* **Reading text**
Akin Gump's Michelle Reed and Natasha Kohne stress the importance of knowing the myriad privacy obligations that affect a company, as well as the regulators that enforce them.
CCBJ: Let’s start off with some background about you and your practices.
Natasha Kohne: Michelle and I co-lead the cybersecurity, data privacy and data protection practice at Akin Gump. We do everything from advising clients on managing data breaches and defending clients in related regulatory investigations and legal proceedings, to privacy and information security compliance, which includes work on privacy policies, tabletop trainings, incident response plans, vendor management processes and risk assessments.
We routinely lead clients through civil and criminal cyber cases involving the FBI, the Department of Justice, the Securities and Exchange Commission, the Federal Trade Commission and other government agencies. Our representation on these matters utilizes both our deep privacy and information security knowledge and regulatory experience as well as our firm’s strong litigation practice, particularly our class-action defense work.
One thing that sets our firm apart from others in this space is our international expertise. We use that expertise, and our global presence, to help clients whose businesses and concerns span several countries and fall within different international privacy and information security regimes.
Michelle Reed: Cyber is one of those unique practices that spans multiple industries. We do interesting due diligence work on mergers and acquisitions, making sure that companies have thought through the privacy and information security implications.
We are particularly adept at working through breaches. We do tabletop scenarios to help our clients prepare on the front end and then work with them to efficiently remediate after a breach, helping them get through their notification obligations and meet state- and country-specific requirements. Depending on the type of breach, notifications are not just to consumers or employees but also to governments, both domestic and international.

* **Dataset rows**
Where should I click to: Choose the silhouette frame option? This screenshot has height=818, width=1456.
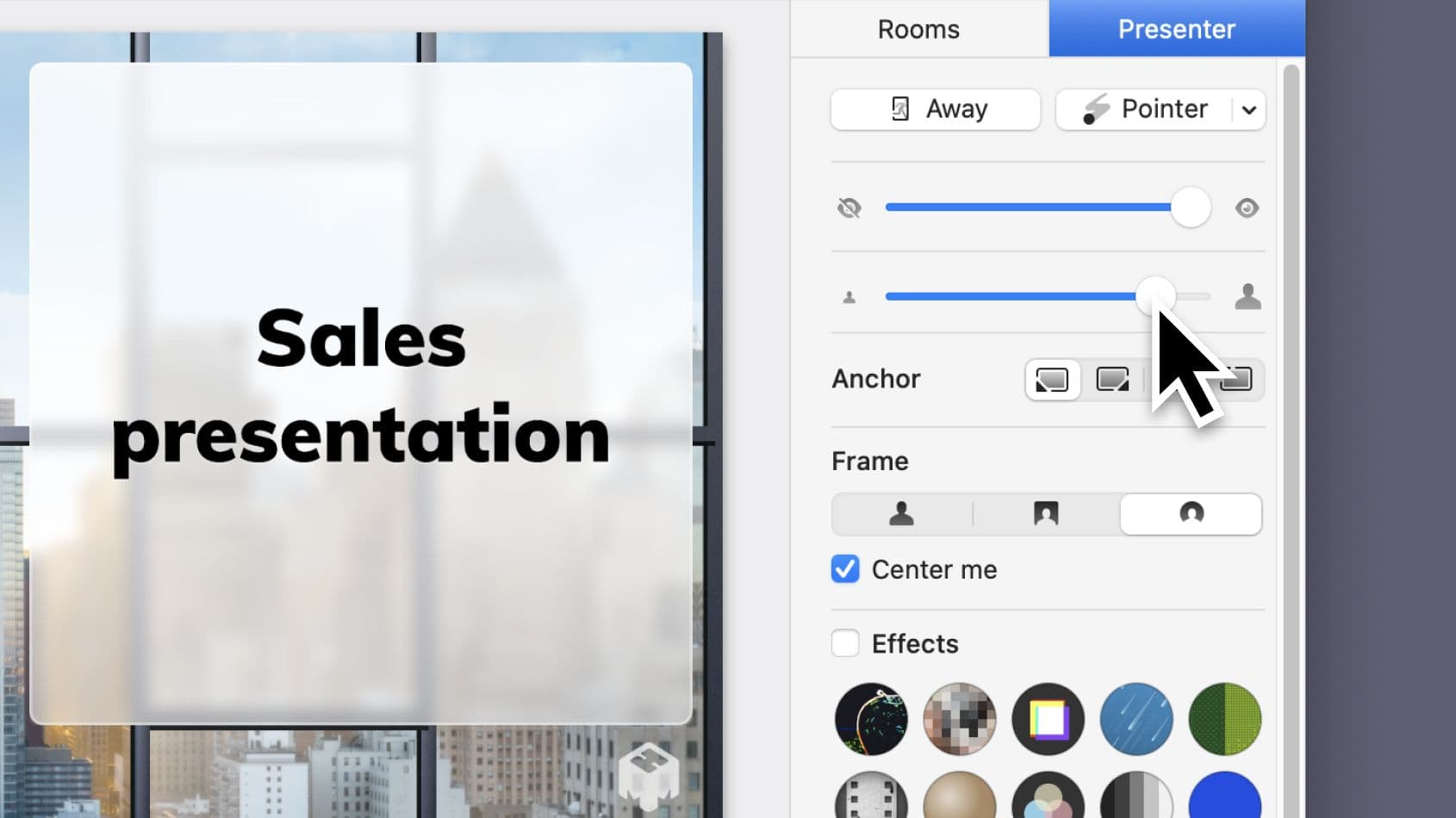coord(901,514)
...
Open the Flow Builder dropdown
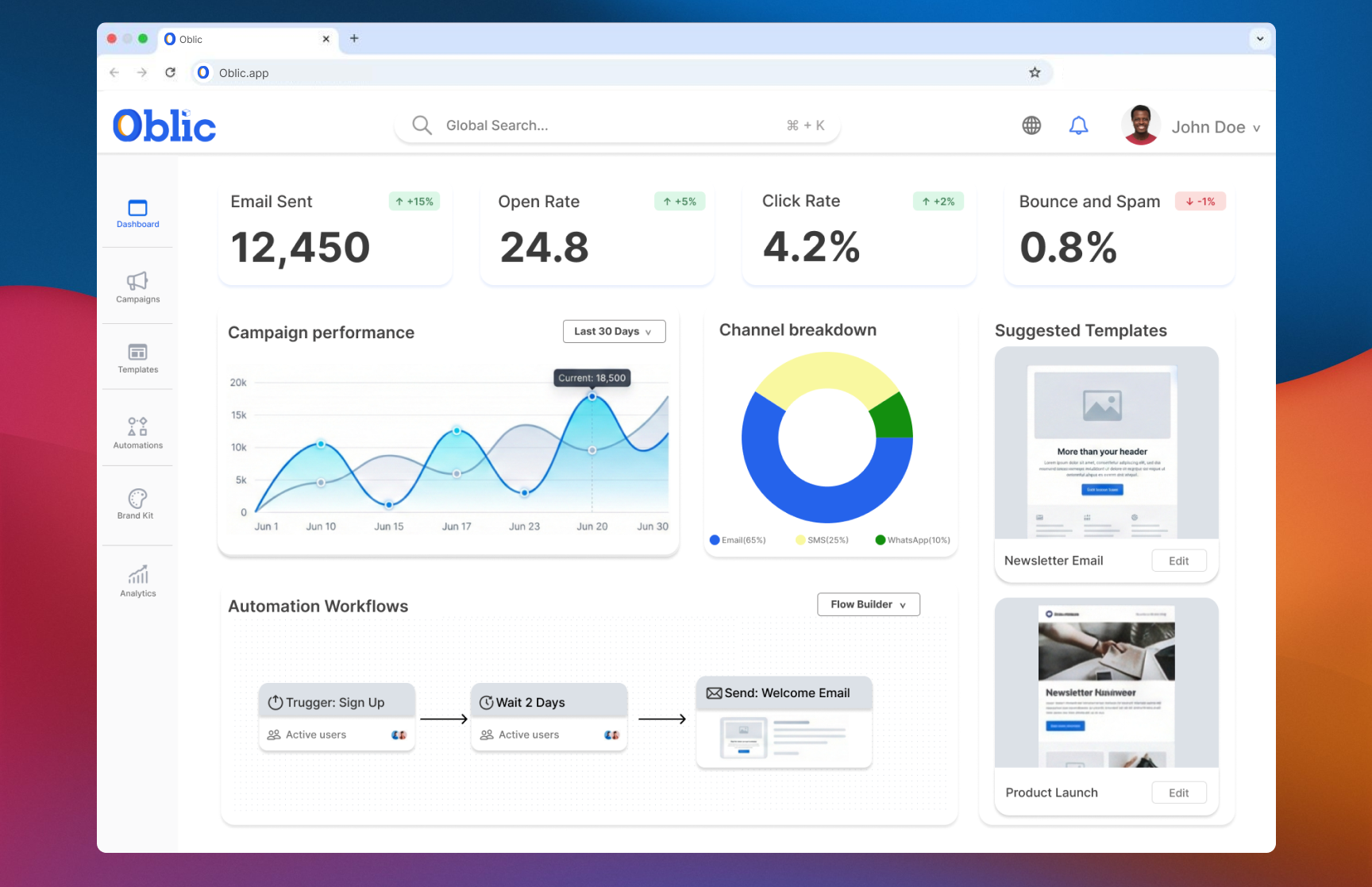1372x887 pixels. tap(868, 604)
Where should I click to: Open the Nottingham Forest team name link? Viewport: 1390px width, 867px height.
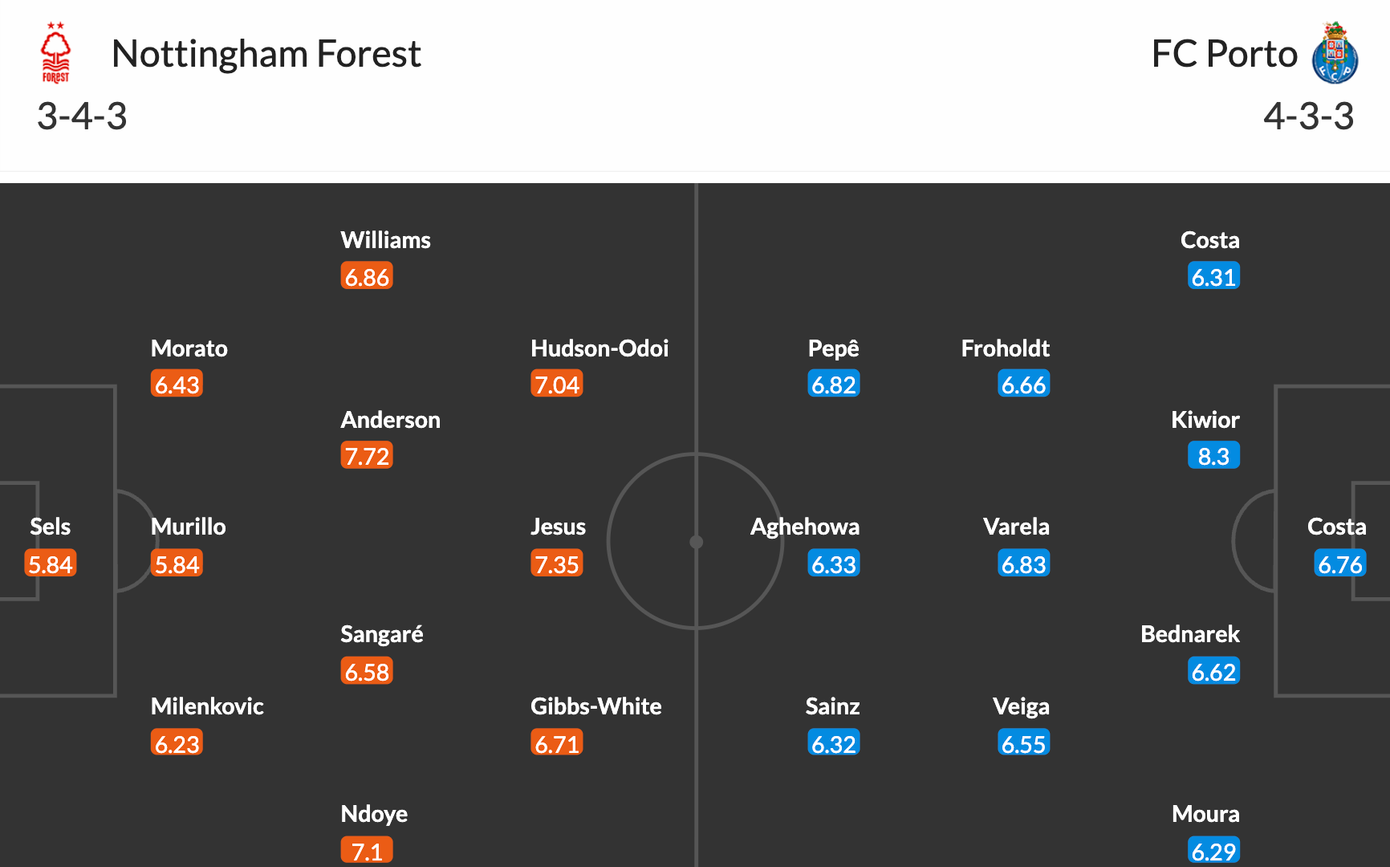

* **Set task 1**
Quote the Akin Gump interview between "Michelle Reed: Cyber" and "information security implications.", inclusive.
* **Set task 2**
In the Akin Gump interview, what does Natasha Kohne say sets the firm apart from others in this space?
* **Set task 3**
Carry on the Akin Gump interview from the point where it stops.
The lines have no connection to the Akin Gump interview.

* **Task answer 1**
Michelle Reed: Cyber is one of those unique practices that spans multiple industries. We do interesting due diligence work on mergers and acquisitions, making sure that companies have thought through the privacy and information security implications.

* **Task answer 2**
Its international expertise.

* **Task answer 3**
The FTC has pursued a number of data security cases over the past 12 to 18 months. What are some of the core issues they are trying to address, and what should readers be doing to protect their companies?
Reed: The FTC has always been a lead regulator in the privacy and cybersecurity area. When you look at all of its enforcement actions, the FTC’s main focus is really on whether companies are doing what they’ve said they’ll do in terms of protecting privacy and securing data, and making sure they have the proper administrative, physical and technical safeguards in place to meet their promises. The FTC is also asking, even if companies didn’t make an affirmative representation, if the way they’ve handled data is so egregious that it is, by its very nature, an unfair practice.
To date, however, the FTC hasn’t defined what fair cybersecurity or privacy practices are. They have simply said that you have to have practices that are not unfair and are not deceptive. In advising clients, we dissect the enforcement matters and, by implication, assess what the FTC deems to be unfair or deceptive.
Kohne: In short, the FTC continues to play its role as the data privacy and security guardian for consumers, and it continues to cast a broad net across many issues and industries. In addition to the issue of misrepresentations in privacy policies and affirmative representations to consumers, which continue to be an important theme in FTC enforcement actions, the FTC brought its first charges against companies relating to the EU-U.S. Privacy Shield framework for certain alleged misrepresentations regarding participation in that program. We expect the Commission to continue to pursue similar cases as the Privacy-Shield program faces increased pressure and as the EU continues to scrutinize international data transfers.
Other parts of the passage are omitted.